A variety of issues related to clinical practise, health services and policy and radiology education and training have been focused on in the June issue of Journal of the American College of Radiology. Articles include:
Optimizing Emergency Department Imaging Utilization Through Advanced Health Record Technology
Arun Krishnaraj, MD, MPH, Sayon Dutta, MD, Andrew T. Reisner, MD, Adam B. Landman, MD, Garry Choy, MD, MBA, MSc, Paul Biddinger, MD, Abraham Lin, AB, Neeraj Joshi, MS
Growth in emergency department imaging utilization over the past few decades has necessitated increased oversight. Incorporating a Queriable Patient Inference Dossier (QPID) tool - a programmable health record intelligence system, adding semantic search and knowledge management layers to an EHR system - into the busy emergency departmentED environment may help reduce the overutilization of health resources, including imaging, in this challenging setting.

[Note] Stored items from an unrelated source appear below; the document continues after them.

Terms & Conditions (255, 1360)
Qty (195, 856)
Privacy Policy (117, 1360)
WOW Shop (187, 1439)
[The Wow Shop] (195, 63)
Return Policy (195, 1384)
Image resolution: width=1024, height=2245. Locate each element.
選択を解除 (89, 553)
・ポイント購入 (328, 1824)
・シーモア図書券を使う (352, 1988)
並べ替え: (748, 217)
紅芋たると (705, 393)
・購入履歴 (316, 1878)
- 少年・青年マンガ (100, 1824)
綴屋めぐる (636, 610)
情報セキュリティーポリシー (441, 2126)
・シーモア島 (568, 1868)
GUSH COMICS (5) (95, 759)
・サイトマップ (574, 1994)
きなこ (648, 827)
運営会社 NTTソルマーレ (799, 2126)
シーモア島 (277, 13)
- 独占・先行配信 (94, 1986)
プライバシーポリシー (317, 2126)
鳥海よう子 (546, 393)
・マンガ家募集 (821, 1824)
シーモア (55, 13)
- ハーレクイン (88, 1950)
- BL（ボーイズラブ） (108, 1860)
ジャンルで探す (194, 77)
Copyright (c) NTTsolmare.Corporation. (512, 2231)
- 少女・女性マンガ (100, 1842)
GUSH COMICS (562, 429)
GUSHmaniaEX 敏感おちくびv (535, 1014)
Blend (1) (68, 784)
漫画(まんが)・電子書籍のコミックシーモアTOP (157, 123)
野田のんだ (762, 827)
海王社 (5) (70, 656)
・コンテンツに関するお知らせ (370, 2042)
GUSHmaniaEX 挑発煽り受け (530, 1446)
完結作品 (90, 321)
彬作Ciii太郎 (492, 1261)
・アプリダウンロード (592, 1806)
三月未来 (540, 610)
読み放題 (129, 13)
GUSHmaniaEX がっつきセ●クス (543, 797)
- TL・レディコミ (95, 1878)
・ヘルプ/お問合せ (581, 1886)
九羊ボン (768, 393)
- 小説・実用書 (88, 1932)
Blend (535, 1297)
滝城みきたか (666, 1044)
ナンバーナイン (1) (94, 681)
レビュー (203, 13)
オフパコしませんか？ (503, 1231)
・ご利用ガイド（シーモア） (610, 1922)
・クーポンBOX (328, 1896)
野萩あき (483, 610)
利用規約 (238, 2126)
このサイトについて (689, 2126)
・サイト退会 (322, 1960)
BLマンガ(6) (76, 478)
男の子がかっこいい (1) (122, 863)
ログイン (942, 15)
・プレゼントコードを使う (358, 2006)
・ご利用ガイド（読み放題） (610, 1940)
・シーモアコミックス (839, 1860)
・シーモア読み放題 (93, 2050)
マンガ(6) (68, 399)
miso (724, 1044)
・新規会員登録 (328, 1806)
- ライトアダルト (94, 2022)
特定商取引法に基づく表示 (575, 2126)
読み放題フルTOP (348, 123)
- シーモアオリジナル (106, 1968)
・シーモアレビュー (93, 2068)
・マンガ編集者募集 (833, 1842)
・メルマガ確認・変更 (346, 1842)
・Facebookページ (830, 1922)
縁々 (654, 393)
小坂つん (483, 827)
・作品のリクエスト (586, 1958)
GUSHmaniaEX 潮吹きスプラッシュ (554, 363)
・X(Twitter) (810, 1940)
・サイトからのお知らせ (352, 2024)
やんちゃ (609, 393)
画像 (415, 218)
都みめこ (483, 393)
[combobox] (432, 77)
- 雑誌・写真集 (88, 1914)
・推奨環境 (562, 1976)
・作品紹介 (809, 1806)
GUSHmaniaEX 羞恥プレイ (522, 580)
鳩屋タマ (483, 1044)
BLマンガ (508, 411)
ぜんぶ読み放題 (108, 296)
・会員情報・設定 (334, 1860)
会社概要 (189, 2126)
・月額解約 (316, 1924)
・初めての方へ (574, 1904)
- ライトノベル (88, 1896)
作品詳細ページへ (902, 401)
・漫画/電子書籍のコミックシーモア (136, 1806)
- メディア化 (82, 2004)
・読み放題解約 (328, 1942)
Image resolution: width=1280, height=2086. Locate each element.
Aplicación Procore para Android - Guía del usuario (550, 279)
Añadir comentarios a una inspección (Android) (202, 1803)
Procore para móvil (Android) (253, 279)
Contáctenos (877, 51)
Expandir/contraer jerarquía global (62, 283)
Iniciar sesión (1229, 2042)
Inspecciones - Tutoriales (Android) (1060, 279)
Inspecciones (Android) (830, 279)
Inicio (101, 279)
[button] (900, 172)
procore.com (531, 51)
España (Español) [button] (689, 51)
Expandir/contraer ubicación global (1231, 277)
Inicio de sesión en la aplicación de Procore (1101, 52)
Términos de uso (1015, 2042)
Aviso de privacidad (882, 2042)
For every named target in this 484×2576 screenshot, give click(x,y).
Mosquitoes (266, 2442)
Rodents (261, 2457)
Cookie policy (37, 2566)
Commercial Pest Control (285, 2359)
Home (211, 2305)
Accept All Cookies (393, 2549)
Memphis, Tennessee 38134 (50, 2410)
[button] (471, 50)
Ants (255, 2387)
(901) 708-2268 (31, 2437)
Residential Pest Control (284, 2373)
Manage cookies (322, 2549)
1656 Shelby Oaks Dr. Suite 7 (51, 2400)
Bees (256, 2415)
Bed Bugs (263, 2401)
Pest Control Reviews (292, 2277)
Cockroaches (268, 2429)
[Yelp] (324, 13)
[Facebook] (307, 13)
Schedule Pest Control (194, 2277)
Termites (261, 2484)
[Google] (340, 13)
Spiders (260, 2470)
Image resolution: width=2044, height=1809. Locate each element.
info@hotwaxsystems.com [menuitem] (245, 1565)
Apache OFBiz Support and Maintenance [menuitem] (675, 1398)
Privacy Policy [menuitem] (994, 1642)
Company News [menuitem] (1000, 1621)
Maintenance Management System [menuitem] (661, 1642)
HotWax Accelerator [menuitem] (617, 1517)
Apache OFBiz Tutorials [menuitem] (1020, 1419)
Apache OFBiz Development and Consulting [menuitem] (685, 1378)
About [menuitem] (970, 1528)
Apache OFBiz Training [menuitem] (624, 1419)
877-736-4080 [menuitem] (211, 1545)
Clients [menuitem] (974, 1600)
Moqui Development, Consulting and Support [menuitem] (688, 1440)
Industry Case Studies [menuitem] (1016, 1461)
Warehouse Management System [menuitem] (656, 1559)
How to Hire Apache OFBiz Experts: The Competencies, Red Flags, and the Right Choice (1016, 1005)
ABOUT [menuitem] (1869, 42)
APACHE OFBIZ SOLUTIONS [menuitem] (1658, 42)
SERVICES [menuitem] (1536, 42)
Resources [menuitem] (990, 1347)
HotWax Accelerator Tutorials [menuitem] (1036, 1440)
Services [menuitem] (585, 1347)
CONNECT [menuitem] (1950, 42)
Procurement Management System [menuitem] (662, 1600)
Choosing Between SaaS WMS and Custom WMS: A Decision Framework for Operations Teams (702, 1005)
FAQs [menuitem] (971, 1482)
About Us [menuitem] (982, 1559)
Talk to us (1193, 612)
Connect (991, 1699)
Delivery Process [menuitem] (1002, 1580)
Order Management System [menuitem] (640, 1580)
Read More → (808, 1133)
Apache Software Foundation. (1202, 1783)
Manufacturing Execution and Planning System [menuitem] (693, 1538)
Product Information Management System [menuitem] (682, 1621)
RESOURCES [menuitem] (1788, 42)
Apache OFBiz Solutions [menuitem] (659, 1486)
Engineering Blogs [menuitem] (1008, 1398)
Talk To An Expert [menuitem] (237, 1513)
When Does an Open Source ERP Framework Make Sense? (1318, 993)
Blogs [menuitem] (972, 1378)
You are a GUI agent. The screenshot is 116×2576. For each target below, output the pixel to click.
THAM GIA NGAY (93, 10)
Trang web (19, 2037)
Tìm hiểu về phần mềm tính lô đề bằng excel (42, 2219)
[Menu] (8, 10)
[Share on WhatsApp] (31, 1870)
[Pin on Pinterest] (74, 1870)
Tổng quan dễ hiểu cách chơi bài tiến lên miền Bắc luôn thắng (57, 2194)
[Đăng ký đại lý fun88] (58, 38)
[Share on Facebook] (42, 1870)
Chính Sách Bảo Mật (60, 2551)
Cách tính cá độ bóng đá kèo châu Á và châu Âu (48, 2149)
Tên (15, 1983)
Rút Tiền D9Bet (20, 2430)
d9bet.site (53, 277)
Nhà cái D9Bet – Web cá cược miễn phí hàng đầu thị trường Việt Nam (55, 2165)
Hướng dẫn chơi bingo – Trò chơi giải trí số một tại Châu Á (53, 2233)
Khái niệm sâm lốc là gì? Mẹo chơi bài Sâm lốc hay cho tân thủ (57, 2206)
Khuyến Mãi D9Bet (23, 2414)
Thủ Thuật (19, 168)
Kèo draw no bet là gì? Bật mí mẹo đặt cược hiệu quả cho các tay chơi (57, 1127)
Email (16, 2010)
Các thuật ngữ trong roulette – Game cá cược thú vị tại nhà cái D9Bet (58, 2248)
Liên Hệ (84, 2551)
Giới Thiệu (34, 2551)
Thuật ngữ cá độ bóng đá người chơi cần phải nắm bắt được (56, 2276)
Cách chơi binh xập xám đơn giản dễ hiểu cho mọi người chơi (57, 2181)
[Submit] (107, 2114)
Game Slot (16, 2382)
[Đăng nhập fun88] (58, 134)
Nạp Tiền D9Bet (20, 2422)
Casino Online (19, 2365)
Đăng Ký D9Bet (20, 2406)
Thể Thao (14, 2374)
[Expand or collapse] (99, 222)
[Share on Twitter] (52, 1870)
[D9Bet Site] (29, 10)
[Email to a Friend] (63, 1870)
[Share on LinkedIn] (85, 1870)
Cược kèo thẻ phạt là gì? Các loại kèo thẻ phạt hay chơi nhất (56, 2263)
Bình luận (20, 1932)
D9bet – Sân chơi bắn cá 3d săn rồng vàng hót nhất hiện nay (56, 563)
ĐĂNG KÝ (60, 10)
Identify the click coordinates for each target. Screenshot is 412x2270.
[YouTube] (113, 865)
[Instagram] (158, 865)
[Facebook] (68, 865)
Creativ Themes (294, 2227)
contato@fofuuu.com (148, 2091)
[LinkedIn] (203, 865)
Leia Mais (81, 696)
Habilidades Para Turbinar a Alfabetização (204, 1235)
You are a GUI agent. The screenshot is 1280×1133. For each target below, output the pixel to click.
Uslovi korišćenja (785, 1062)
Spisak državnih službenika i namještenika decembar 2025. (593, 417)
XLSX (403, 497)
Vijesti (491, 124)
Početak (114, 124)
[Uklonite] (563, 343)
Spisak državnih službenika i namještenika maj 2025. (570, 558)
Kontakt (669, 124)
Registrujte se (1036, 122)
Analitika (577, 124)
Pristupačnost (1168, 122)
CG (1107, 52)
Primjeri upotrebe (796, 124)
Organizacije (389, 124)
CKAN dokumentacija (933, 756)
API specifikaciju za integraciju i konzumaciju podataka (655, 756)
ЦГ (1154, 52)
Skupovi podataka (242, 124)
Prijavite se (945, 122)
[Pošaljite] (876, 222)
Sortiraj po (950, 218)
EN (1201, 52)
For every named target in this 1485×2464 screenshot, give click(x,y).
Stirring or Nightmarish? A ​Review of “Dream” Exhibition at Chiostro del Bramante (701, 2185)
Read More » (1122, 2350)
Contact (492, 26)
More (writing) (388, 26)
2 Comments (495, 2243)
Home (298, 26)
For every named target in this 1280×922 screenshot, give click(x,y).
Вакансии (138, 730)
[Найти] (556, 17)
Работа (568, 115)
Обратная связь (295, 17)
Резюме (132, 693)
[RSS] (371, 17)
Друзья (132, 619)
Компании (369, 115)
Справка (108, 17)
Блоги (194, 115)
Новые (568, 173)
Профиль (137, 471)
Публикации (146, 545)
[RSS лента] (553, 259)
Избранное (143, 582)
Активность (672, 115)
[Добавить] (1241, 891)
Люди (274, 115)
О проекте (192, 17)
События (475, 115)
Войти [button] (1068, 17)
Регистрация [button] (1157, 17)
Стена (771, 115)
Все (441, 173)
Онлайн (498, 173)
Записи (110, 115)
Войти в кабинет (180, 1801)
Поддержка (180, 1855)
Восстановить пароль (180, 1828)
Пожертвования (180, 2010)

Emergency Department Imaging: Uncompensated Services Rendered by Radiologists Nationwide
Richard Duszak Jr, MD, Eugene Nsiah, MS, Danny R. Hughes, PhD, Jeff Maze, MBA
More than 28 percent of services rendered by radiologists to emergency department patients are on a completely uncompensated basis, corresponding to a mean $2,584 per month per physician in Medicare dollars for professional services alone.
Digital Breast Tomosynthesis Utilization in the United States: A Survey of Physician Members of the Society of Breast Imaging
Lara A. Hardesty, MD, Sarah M. Kreidler, DPT, MS, Deborah H. Glueck, PhD
Digital breast tomosynthesis (DBT) is a promising new technology used by 30% of respondents, but it remains a limited resource with only 11% of users performing all mammograms with DBT, and methods to select which patients receive DBT vary, as do costs to patients.
Kevin J. Psoter, MPA, Bahman S. Roudsari, MD, PhD, Matthew Vaughn, BS, Gabriel C. Fine, MD, Jeffrey G. Jarvik, MD, MPH, Martin L. Gunn, MBChB
In this study, trends in the utilization of CT between transferred and directly admitted trauma patients before and after the implementation of a large internet-based image-transfer system between a level I trauma center and referring hospitals were examined. CT utilization rates were lower for transfer patients compared with direct-admit patients after 2005, the year the implementation of an image-sharing network began at Harborview Medical Center.